• [ACTIVITY] Every line containing "Given" should be identified and copied from the data below.

• [Saved data entries]
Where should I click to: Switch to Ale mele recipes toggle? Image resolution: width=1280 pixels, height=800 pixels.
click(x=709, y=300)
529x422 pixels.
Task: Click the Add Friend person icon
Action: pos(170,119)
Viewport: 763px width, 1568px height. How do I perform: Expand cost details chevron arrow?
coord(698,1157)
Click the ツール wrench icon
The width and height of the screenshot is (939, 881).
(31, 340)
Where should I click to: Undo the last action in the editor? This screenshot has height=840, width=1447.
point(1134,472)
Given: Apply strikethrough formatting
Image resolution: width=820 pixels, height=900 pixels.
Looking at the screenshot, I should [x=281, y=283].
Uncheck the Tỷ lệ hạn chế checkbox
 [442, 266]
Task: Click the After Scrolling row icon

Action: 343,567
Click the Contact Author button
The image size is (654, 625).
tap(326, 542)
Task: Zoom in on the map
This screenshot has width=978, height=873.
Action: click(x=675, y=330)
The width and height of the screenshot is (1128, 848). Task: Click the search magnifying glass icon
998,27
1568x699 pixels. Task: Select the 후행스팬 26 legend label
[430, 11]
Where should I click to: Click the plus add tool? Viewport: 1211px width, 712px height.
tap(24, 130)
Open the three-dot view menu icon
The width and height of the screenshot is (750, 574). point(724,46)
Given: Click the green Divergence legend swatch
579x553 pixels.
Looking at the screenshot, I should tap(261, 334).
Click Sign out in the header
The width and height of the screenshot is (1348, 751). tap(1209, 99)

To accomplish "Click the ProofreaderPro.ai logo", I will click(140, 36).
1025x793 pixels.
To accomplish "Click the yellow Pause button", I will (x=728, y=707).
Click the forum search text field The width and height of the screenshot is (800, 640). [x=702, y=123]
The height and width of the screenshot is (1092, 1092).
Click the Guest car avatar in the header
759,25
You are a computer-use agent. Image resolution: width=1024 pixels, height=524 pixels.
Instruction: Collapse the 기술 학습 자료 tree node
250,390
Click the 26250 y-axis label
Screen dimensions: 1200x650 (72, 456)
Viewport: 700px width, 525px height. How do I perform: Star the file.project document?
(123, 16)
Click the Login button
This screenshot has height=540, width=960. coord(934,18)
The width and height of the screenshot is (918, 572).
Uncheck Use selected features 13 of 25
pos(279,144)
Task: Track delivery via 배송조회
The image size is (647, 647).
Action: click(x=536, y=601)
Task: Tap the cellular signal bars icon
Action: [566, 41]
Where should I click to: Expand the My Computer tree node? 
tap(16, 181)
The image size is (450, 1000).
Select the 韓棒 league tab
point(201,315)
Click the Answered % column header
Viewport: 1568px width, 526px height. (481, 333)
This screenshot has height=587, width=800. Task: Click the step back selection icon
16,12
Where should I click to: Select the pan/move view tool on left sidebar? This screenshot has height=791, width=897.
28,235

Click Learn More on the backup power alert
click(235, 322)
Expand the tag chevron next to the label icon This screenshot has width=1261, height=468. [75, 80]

• [YOUR RESPONSE]
Given: Apply strikethrough formatting
Given: Click the green Divergence legend swatch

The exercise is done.